In Namibia, education follows a 7-3-2 system, where the primary school lasts for 7 years, the secondary school for 3 years and the secondary school for 2 years. According to UNESCO, 23.5% of the population over 15 years were illiterate in 2007.
- Best-medical-schools: Brief everything about the country of Namibia, including geography, culture, economy, politics, history, population, and transportation information.
Before the liberation, different school systems existed for the different ethnic groups in the country. After independence in 1990, the country has established one school system, and a common, centrally established curriculum for all children in primary and secondary school has been introduced.
In principle, the public school is free. For children under the age of 16, it is compulsory to complete primary school.
- TOPSCHOOLSINTHEUSA: Visit to find a full list of ACT testing locations in Namibia. Also covers exam dates of 2021 and 2022 for American College Test within Namibia.
In 1992, the University of Namibia was established. There are also technical and vocational colleges, four teacher schools and three agricultural colleges.
- Countryaah: Get latest country flag of Namibia and find basic information about Namibia including population, religion, languages, etc.
Windhoek, the capital of Namibia; 322,500 residents (2014). approximately In 1850 there was a German mission station; Due to the cool climate at 1650 m altitude, the city developed into the most important administrative and commercial city in the country.
Several buildings from the German colonial period have been preserved. a fort and the Christ Church. While Namibia was administered by South Africa, the apartheid policy was also implemented here; one suburb, Khomasdal, was created for the so-called colored, and another, Katutura (‘the place where we do not like to live’), for the blacks.
With Namibia’s independence in 1990, Windhoek became the nation’s capital, and a number of new government buildings were erected in the city center, which now appear with modern high-rise buildings, offices and businesses.
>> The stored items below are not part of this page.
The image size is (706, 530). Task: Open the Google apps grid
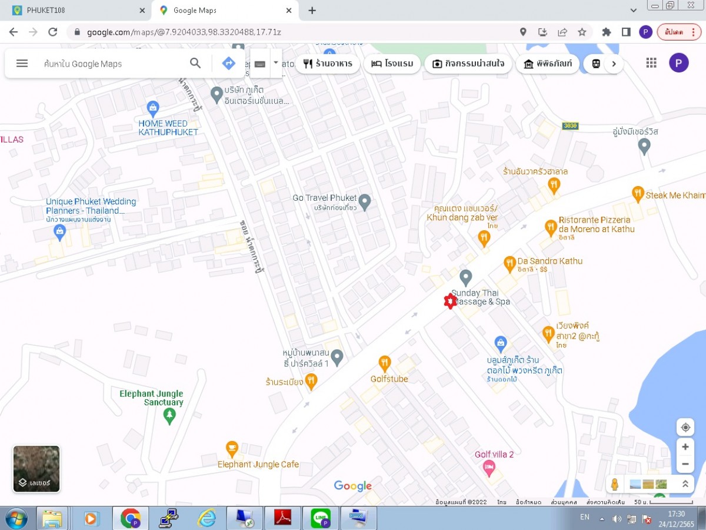click(x=651, y=63)
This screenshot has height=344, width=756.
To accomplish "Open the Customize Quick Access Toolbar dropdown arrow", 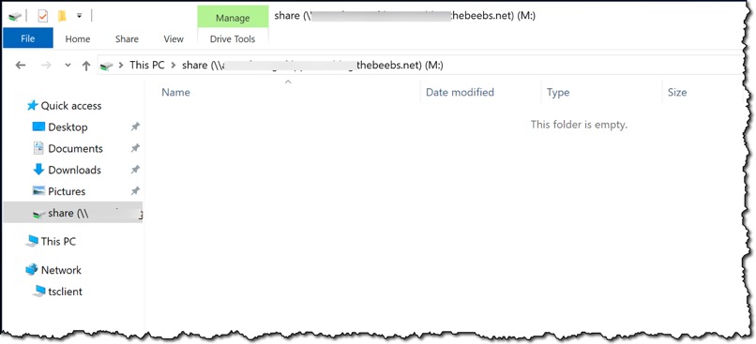I will coord(80,16).
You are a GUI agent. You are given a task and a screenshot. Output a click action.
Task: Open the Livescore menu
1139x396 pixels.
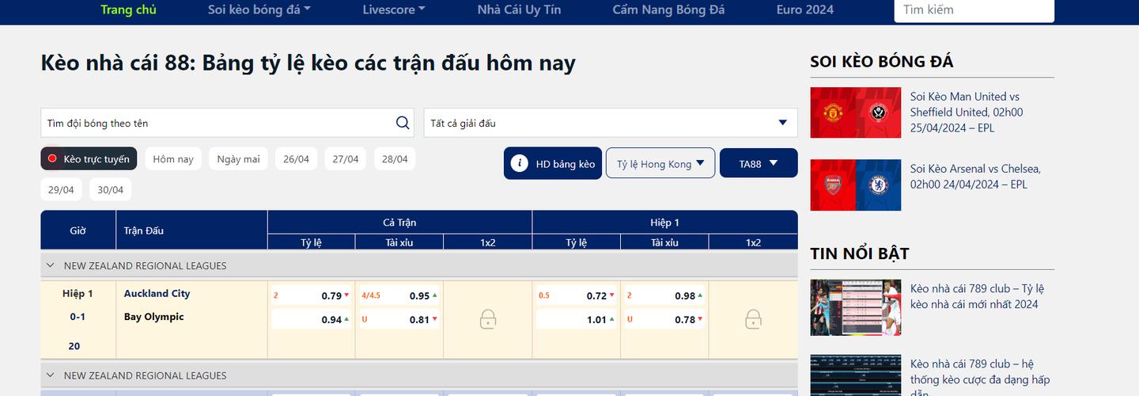393,10
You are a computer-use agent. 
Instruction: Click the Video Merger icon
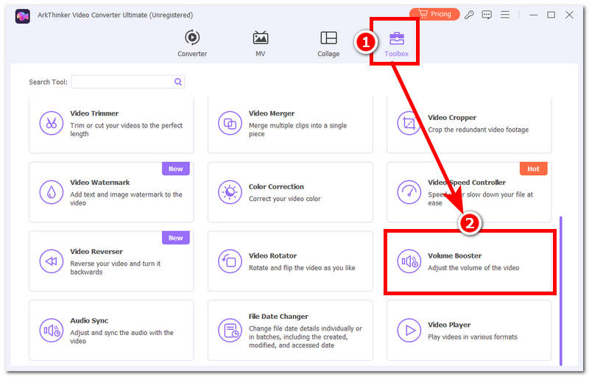click(x=230, y=123)
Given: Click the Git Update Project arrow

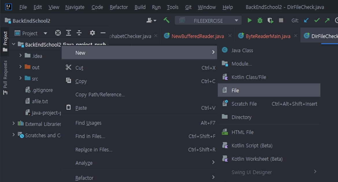Looking at the screenshot, I should pos(306,21).
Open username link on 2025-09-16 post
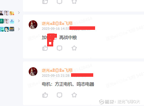The image size is (144, 106). (x=57, y=23)
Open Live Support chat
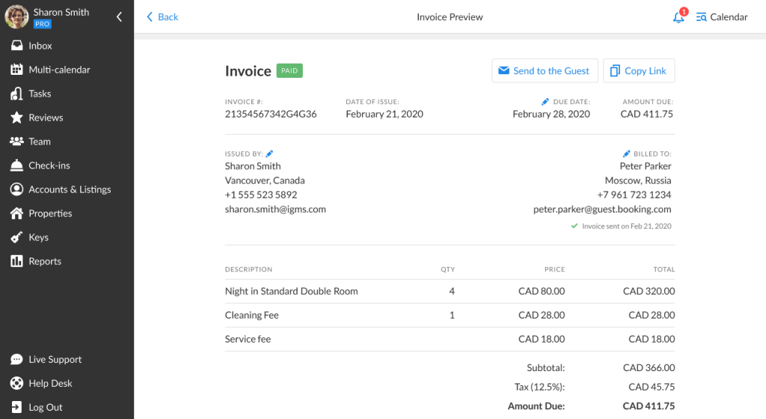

However, despite the abolition of apartheid laws, the majority of the population still lives in the same suburbs.
Since 1991, the city has grown steadily, which has increased the pressure on infrastructure. Water supply in particular is a problem and a 250 km long water pipeline is planned for the Okavango River. However, several years of good rainfall have led to the plan being temporarily shelved. The city has an international airport and has several roads, including. Trans-Kalahari main road, connected to South Africa.